Could you output the records from the line containing "You are a GUI" through the end as a Markdown table with the columns "Row" and "Text", numbering each row, skipping blank lines, and omitting the pictures?

[Element and text location data]
::::
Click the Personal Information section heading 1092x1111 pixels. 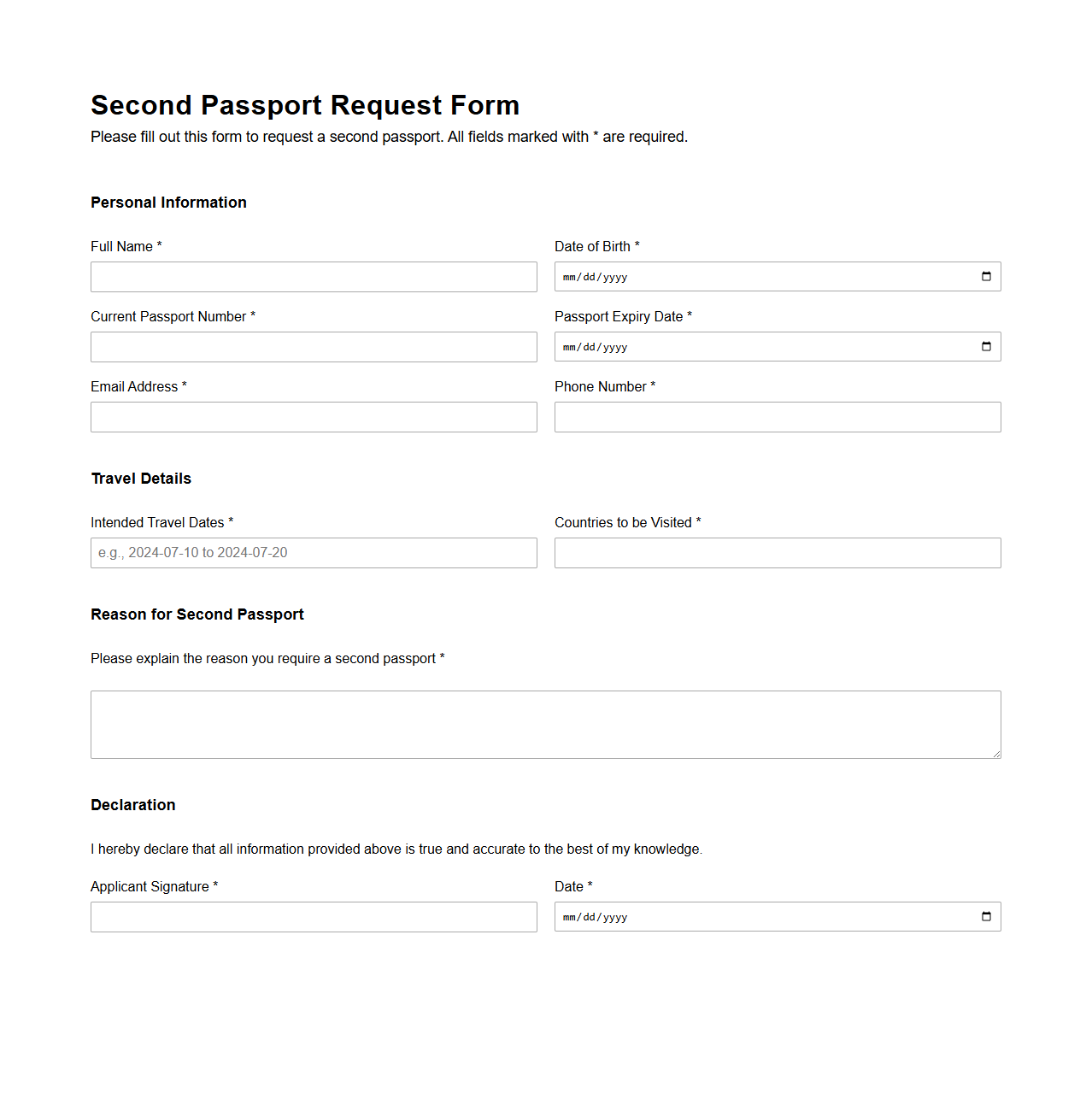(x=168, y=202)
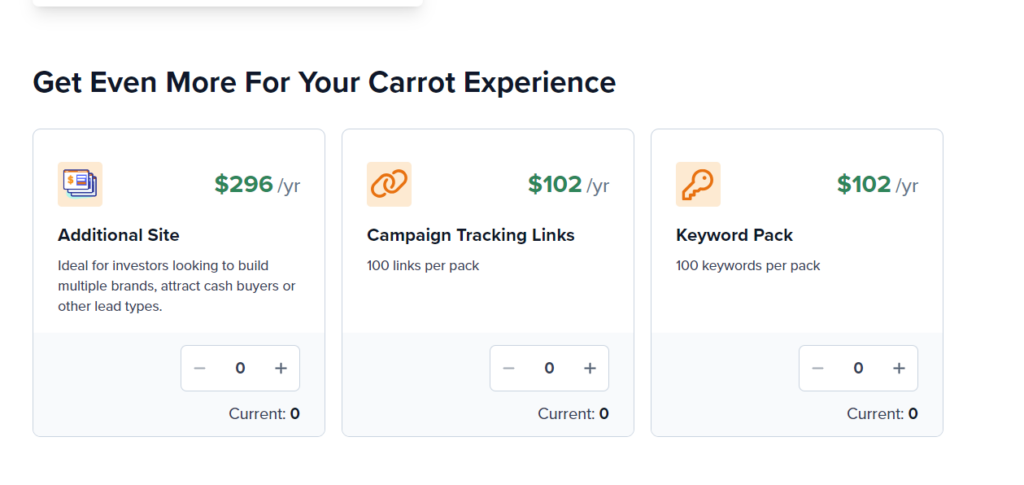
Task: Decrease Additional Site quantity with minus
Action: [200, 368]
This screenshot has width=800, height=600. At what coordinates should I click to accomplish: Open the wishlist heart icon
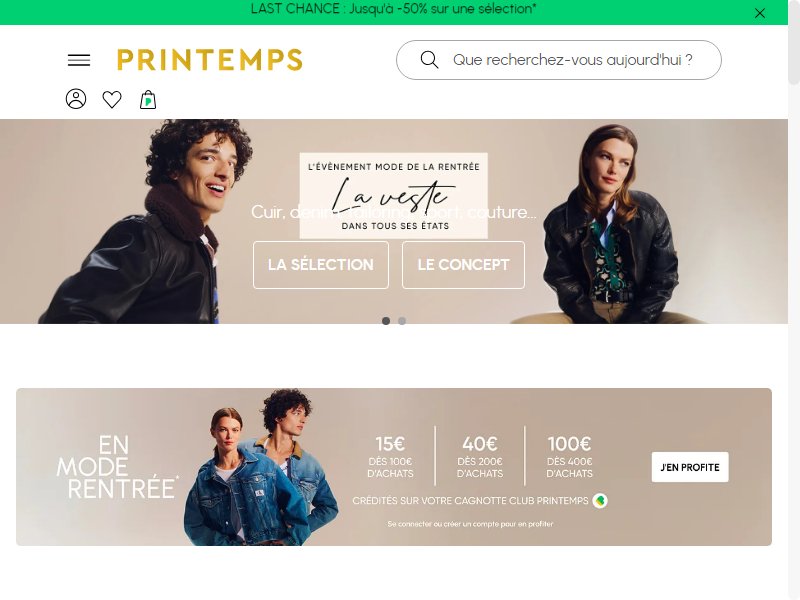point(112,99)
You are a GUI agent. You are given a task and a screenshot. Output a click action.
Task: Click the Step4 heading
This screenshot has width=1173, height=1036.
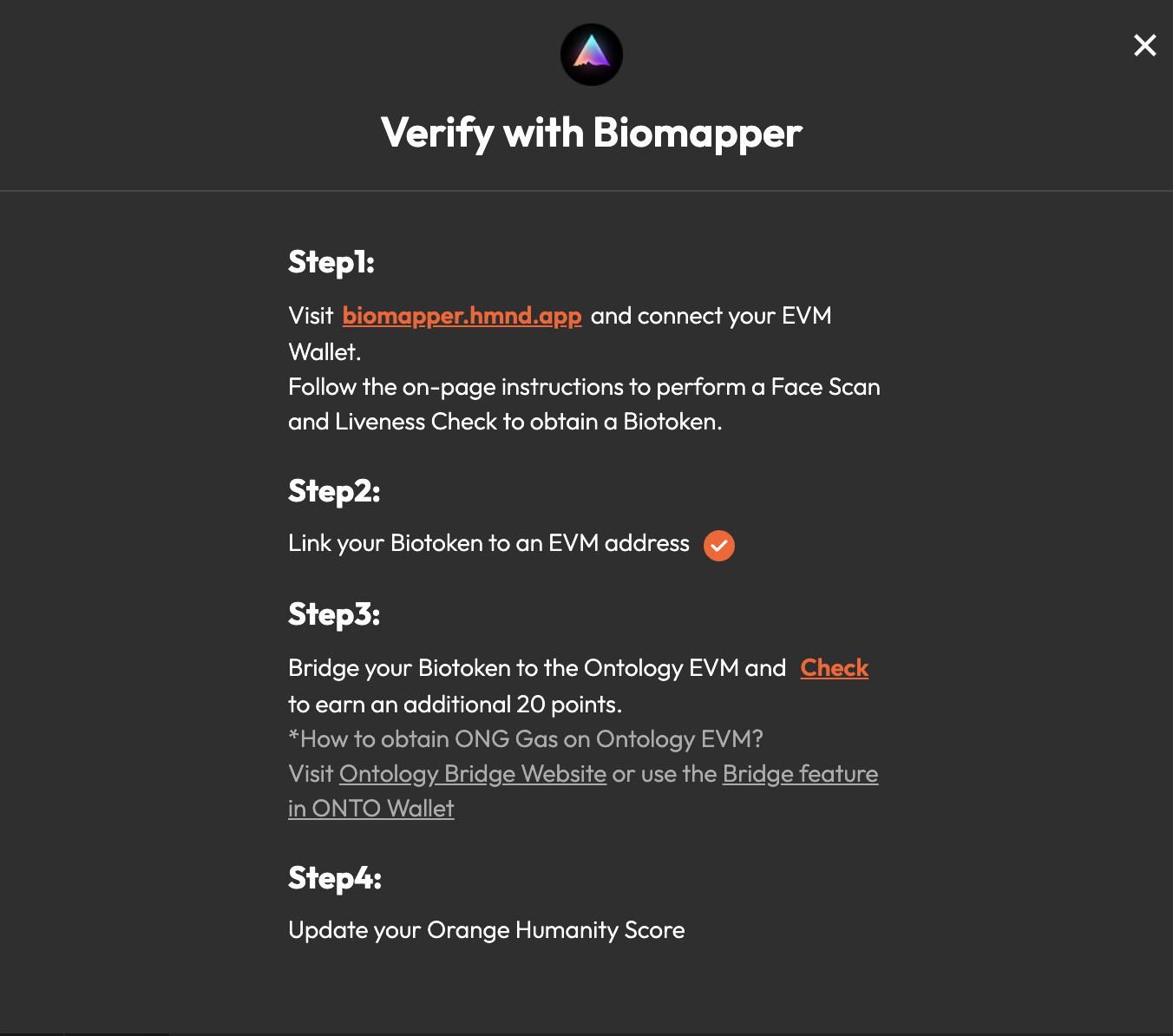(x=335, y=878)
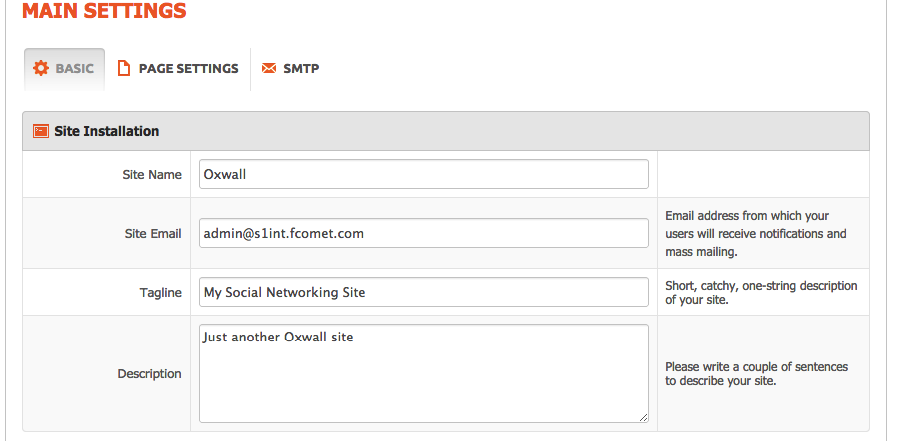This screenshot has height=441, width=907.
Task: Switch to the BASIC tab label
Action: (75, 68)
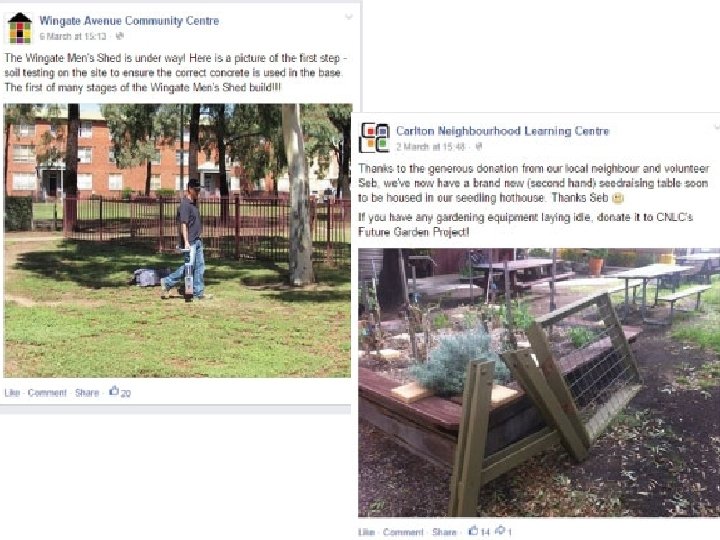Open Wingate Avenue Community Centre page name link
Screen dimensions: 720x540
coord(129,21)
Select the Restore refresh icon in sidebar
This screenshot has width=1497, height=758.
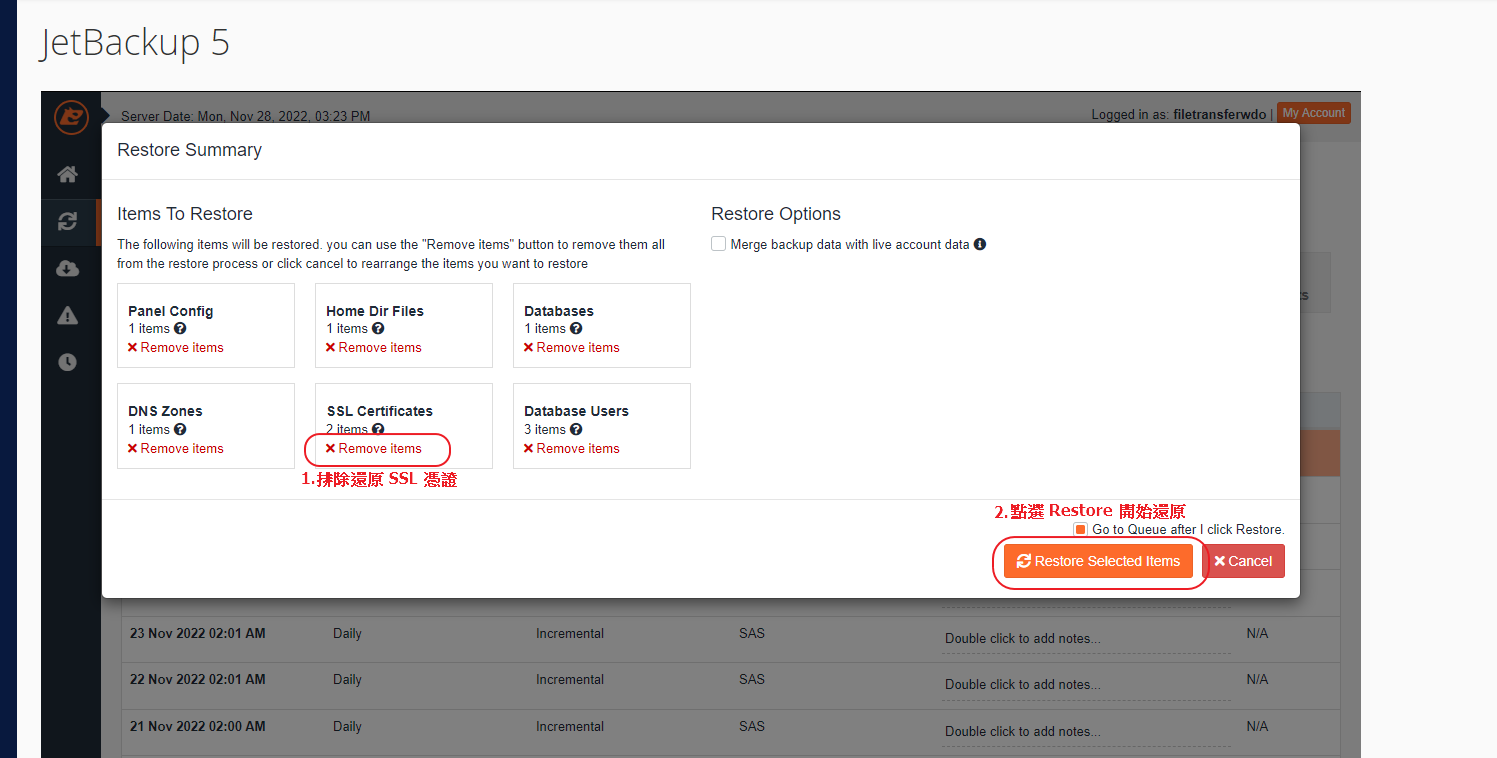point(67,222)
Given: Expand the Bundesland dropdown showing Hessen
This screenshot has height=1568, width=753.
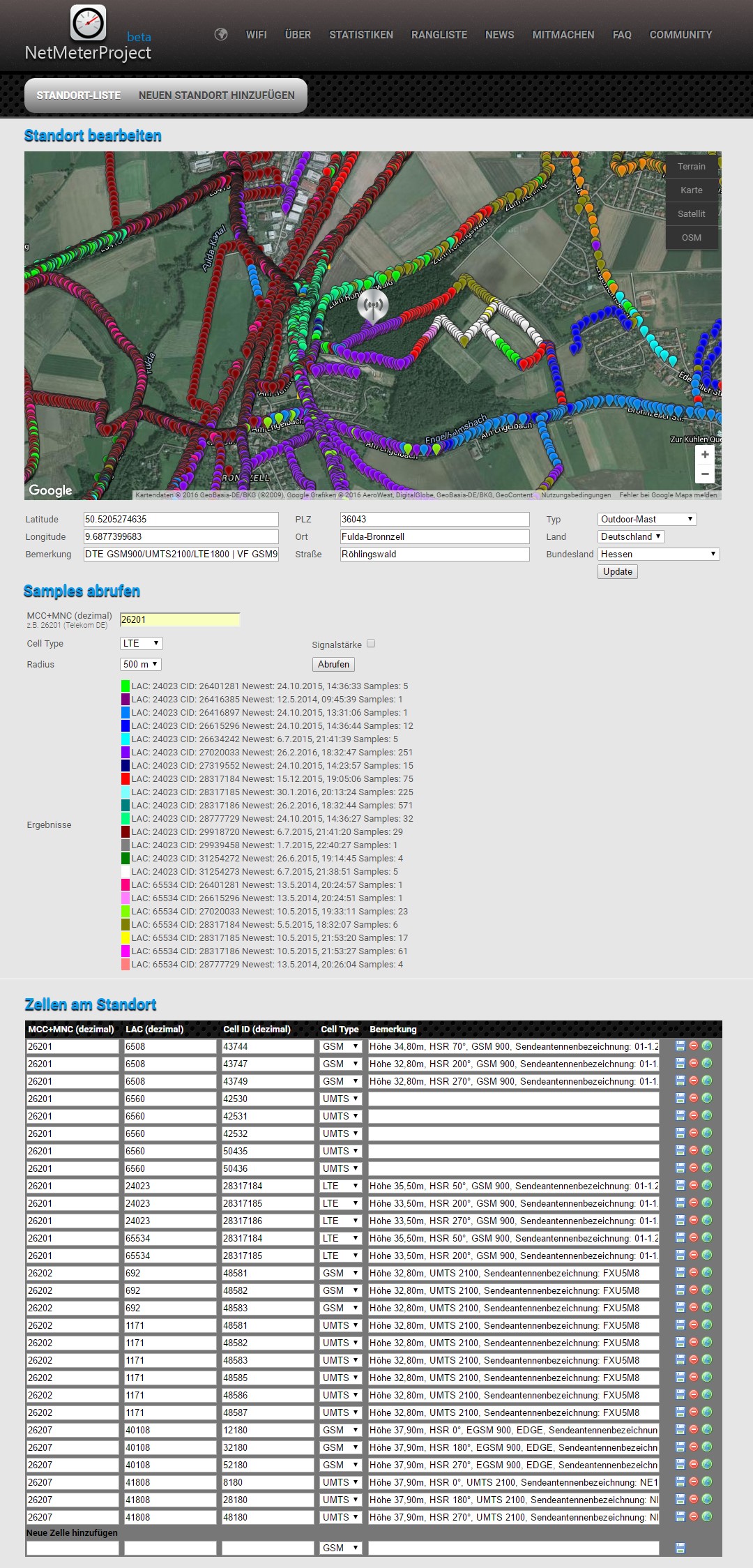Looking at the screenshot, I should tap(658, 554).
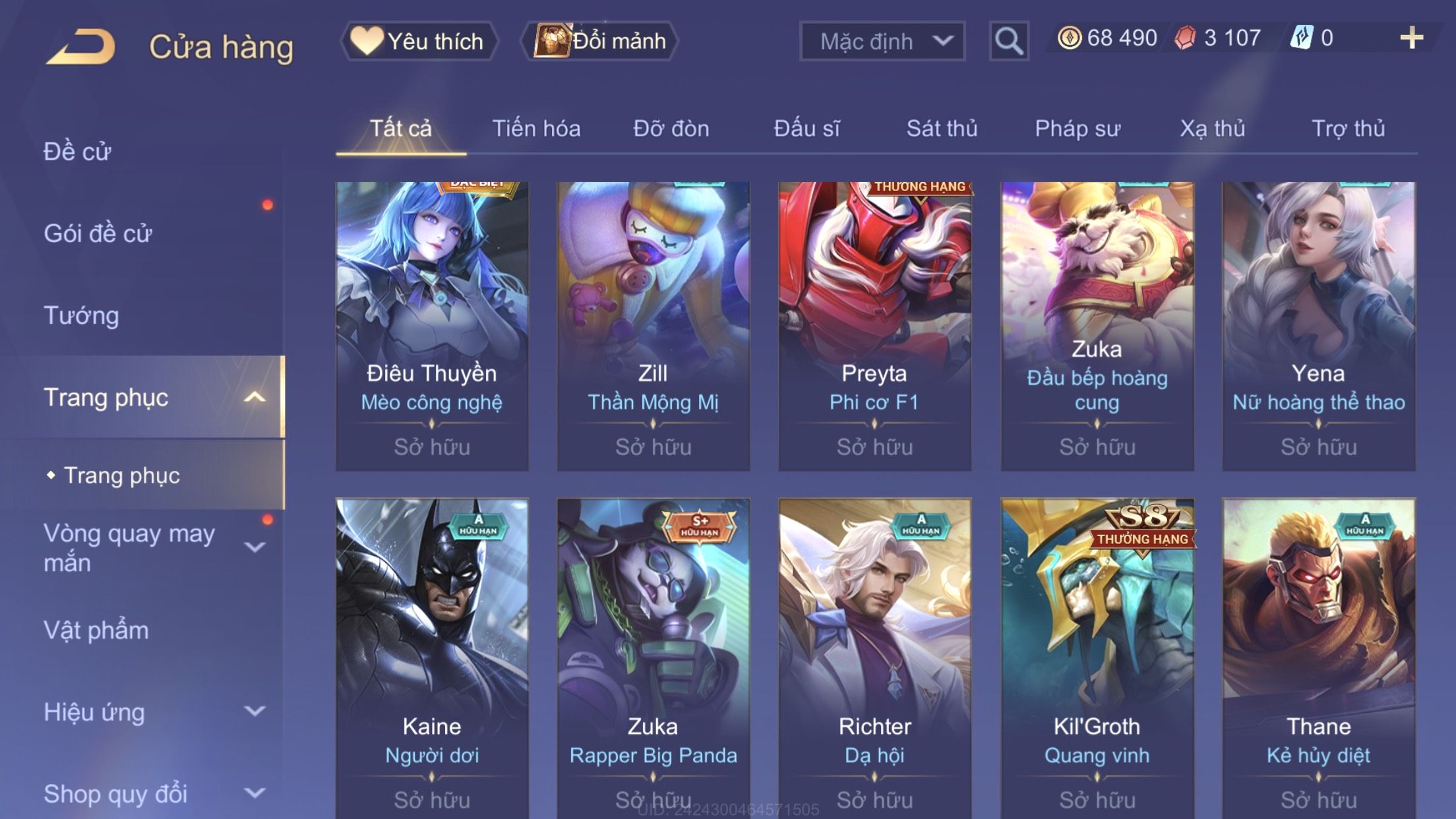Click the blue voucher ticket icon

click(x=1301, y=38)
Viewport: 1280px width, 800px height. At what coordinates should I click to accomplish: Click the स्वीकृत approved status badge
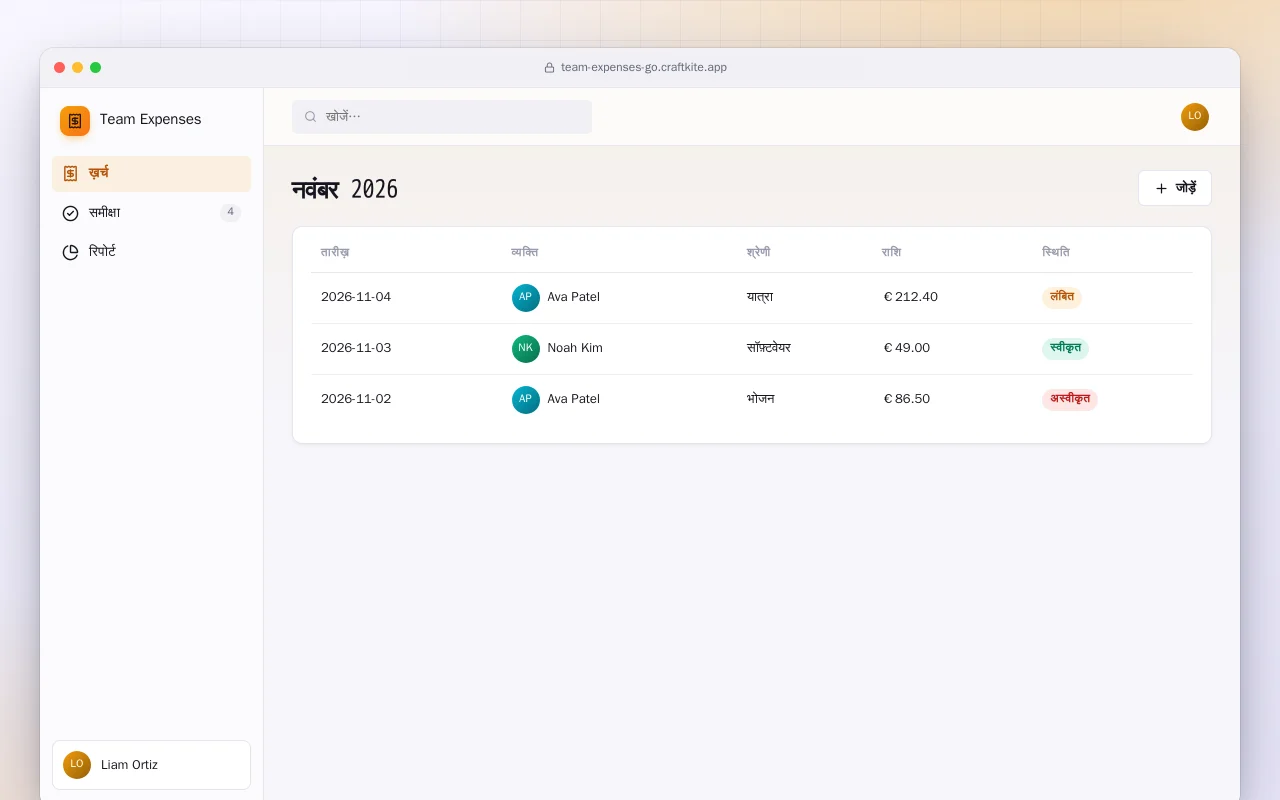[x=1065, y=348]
::::
__TASK SOLUTION__.
| Row | Text |
|---|---|
| 1 | You are a GUI agent. You are given a task and a screenshot. Output a click action. |
| 2 | Task: Click the Step4 heading |
| 3 | This screenshot has width=1173, height=1036. |
| 4 | (x=335, y=878) |
| 5 | This screenshot has height=441, width=907. |
| 6 | Task: Switch to the BASIC tab label |
| 7 | Action: (75, 68) |
| 8 | Open Wingate Avenue Community Centre page name link |
| 9 | Screen dimensions: 720x540 |
| 10 | coord(129,21) |
| 11 | Select the Restore refresh icon in sidebar |
| 12 | This screenshot has width=1497, height=758. |
| 13 | point(67,222) |
| 14 | Given: Expand the Bundesland dropdown showing Hessen |
| 15 | This screenshot has height=1568, width=753. |
| 16 | Looking at the screenshot, I should tap(658, 554). |
| 17 | Click the blue voucher ticket icon |
| 18 | click(x=1301, y=38) |
| 19 | Viewport: 1280px width, 800px height. At what coordinates should I click to accomplish: Click the स्वीकृत approved status badge |
| 20 | [x=1065, y=348] |